* [Directions]
1 – Revise the stretch of the HortaPharm text from "HortaPharm B.V. was" through "manufacture of pharmaceuticals.", putting "license" in place of "permit".
2 – Answer these questions using the HortaPharm text:
(a) Who founded the business?
(b) During what period did HortaPharm hold a permit from the Dutch Ministry of Health for scientific research of cannabis?
(c) On what date did David Pate give a lecture at the National Academy of Sciences?

* [Passage for review]
+ + + + + + +
HortaPharm B.V.
- Industry: Horticulture
- Founder: David Paul Watson
- Headquarters: Amsterdam, Netherlands
- Products: Cannabis seeds and clones

= Hortapharm B.V. =

Cannabis research business

HortaPharm B.V. was a cannabis research business headquartered in the Netherlands.

==History==
The business was founded by the late American, David Watson, in the early 1990s, with seeds he created for his company, Sacred Seeds in California. David W. Pate and Robert C. Clarke were employed by the company. From September 1994 until September 1997 HortaPharm had a permit from the Dutch Ministry of Health for scientific research of cannabis. In 1998, HortaPharm B.V. began work with GW Pharmaceuticals to develop cannabis strains for the manufacture of pharmaceuticals.

==Research==
HortaPharm B.V. has used selective breeding and production for research of cannabis strains, with a focus on the isolation of tetrahydrocannabinol or cannabidiol. GW Pharmaceuticals has exclusive rights to all genetics produced by HortaPharm B.V with the goal of producing one-off sterile female plants to control supply. Lab Supervisor, David Pate, gave a lecture at the National Academy of Sciences in Washington, D. C. on February 24, 1998, as part of the Institute of Medicine study to evaluate the therapeutic value of marijuana and its chemical components.

==Patents==
In March of 2000, HortaPharm B.V. filed a patent for a vaporizer with enhanced isolation chambers for ascending-steam extraction, with the invention attributed to David Pate. GW Pharmecuticals have filed multiple patents based on their work with HortaPham B.V.
+ + + + + + +
* [Excerpted records]
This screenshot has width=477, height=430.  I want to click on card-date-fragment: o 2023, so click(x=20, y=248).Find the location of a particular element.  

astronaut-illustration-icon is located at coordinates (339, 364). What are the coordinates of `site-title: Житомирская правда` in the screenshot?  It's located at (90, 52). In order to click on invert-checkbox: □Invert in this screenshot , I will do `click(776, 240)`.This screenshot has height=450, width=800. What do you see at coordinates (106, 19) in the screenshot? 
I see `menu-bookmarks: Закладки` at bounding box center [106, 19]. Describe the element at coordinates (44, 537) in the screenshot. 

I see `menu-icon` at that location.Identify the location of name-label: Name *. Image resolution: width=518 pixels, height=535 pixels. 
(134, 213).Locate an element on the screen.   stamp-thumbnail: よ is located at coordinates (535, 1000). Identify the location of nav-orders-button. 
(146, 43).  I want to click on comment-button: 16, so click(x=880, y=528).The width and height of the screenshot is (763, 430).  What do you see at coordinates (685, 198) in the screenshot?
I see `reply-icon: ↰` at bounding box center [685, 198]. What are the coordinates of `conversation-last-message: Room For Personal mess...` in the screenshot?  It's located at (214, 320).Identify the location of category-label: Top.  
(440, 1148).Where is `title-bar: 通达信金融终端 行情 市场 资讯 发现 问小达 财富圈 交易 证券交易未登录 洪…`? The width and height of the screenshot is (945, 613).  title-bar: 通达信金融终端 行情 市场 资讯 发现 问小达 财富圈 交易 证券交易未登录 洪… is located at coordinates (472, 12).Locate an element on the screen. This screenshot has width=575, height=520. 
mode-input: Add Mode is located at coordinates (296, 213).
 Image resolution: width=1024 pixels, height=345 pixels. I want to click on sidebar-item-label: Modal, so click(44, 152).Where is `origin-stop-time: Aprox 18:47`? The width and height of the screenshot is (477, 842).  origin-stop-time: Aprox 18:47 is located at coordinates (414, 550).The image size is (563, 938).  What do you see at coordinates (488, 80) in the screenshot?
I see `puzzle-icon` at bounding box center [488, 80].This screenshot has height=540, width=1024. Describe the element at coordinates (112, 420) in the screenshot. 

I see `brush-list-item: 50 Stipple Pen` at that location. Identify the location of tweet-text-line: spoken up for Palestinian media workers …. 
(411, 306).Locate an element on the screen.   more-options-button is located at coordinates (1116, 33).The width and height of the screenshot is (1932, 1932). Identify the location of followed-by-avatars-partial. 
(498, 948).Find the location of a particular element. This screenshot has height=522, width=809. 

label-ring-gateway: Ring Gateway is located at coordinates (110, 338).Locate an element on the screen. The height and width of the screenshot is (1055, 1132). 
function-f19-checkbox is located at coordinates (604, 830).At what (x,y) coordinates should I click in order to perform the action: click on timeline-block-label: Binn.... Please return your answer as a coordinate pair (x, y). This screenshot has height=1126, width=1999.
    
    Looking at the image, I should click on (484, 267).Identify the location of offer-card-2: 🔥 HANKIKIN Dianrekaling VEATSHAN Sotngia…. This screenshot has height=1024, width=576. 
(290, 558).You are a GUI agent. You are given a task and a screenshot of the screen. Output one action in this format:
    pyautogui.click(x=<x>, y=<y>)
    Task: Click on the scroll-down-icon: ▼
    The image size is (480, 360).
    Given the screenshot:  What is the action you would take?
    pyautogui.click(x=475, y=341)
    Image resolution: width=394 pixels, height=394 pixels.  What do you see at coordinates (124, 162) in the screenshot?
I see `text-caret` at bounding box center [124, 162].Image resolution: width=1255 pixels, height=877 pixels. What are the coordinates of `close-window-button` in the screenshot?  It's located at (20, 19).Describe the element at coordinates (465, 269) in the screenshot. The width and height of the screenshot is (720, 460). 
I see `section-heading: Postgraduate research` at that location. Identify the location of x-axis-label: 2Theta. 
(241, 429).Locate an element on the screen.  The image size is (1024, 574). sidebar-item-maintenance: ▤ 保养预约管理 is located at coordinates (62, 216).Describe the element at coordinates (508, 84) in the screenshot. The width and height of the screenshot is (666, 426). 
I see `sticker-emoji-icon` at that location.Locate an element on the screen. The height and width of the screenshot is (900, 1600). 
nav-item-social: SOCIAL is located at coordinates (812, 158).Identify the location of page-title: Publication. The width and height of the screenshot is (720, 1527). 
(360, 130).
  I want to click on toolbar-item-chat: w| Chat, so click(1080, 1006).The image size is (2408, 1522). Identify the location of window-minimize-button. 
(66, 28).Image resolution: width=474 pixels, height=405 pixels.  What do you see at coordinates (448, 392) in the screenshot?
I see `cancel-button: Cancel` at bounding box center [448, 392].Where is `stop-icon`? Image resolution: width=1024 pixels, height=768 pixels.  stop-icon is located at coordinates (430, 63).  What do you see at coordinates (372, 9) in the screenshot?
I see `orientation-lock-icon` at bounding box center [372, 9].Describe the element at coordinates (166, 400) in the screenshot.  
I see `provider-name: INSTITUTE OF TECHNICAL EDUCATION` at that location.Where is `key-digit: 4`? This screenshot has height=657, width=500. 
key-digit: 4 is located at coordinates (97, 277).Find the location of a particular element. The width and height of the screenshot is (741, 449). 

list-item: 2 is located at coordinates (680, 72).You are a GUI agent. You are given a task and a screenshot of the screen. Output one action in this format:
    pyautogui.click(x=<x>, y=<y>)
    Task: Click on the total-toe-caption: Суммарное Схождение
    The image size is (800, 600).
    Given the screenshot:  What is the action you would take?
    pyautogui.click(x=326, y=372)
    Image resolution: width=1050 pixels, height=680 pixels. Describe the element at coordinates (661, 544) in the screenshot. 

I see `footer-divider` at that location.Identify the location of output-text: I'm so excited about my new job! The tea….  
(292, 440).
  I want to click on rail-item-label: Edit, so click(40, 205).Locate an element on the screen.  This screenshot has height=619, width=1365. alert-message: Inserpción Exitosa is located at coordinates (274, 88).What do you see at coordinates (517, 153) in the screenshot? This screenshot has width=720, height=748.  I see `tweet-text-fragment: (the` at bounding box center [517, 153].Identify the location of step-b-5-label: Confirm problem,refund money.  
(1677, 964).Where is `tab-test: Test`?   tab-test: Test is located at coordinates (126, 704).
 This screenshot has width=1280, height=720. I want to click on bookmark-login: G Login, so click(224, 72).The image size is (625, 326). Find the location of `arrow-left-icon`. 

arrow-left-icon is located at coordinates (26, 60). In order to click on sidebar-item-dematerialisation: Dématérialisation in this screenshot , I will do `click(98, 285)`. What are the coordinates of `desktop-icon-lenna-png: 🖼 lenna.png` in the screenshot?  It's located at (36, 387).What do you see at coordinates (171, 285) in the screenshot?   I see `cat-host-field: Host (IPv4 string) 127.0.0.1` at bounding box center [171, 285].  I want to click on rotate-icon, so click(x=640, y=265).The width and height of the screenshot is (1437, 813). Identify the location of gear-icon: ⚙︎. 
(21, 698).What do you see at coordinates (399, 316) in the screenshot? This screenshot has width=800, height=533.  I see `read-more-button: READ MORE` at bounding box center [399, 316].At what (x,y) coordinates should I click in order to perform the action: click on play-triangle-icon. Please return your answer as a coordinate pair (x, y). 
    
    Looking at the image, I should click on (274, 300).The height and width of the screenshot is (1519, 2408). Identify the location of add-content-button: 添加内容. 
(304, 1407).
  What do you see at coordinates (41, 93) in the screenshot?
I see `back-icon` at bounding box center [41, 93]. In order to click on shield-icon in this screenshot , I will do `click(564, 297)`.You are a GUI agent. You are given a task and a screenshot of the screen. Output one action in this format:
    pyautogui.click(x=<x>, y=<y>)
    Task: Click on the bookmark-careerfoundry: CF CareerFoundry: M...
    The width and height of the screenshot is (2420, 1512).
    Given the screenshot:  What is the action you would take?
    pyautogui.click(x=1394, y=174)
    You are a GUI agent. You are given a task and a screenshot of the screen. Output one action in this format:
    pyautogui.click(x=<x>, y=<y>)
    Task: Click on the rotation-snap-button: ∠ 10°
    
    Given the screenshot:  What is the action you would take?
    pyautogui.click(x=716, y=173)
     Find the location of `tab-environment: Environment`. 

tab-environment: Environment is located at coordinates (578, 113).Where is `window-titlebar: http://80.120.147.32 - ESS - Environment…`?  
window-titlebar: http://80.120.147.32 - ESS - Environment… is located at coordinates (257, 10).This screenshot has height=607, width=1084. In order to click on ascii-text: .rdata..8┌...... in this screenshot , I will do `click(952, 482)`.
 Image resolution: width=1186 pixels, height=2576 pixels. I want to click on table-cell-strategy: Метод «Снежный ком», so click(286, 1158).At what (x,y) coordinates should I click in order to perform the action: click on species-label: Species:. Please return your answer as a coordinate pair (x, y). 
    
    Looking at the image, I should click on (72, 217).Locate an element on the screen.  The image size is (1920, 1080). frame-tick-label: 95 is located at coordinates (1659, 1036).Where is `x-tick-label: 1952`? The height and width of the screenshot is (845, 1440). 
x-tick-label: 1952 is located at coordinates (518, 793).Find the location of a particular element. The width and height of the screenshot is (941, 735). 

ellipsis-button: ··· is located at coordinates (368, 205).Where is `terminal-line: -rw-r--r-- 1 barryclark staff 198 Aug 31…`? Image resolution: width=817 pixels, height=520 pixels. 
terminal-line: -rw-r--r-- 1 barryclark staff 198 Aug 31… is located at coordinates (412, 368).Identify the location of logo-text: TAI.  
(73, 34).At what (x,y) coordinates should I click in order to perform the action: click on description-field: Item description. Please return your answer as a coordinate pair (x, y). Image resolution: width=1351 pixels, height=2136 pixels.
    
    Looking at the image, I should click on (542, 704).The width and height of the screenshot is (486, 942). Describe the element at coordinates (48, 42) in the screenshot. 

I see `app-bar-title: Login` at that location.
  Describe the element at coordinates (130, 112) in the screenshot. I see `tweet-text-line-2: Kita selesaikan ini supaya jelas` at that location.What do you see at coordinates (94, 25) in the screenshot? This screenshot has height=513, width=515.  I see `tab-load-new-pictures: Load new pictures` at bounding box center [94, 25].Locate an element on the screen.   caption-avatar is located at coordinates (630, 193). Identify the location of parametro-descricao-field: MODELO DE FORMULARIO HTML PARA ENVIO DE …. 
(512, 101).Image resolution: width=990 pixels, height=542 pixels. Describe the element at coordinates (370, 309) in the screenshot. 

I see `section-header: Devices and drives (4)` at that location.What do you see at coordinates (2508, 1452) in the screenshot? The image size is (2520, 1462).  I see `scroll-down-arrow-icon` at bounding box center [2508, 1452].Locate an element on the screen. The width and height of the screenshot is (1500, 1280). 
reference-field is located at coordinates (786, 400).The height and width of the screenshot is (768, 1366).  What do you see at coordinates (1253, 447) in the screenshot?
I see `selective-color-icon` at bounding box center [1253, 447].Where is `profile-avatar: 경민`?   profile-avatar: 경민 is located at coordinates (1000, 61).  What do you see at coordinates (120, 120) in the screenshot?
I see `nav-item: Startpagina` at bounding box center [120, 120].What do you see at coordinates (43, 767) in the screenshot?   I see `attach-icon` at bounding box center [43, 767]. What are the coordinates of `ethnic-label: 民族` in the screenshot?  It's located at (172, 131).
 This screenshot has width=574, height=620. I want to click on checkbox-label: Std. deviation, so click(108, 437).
+ + + + + + +
* [Completed exercise]
1 –
HortaPharm B.V. was a cannabis research business headquartered in the Netherlands.

==History==
The business was founded by the late American, David Watson, in the early 1990s, with seeds he created for his company, Sacred Seeds in California. David W. Pate and Robert C. Clarke were employed by the company. From September 1994 until September 1997 HortaPharm had a license from the Dutch Ministry of Health for scientific research of cannabis. In 1998, HortaPharm B.V. began work with GW Pharmaceuticals to develop cannabis strains for the manufacture of pharmaceuticals.

2 –
(a) David Watson, an American
(b) From September 1994 until September 1997
(c) February 24, 1998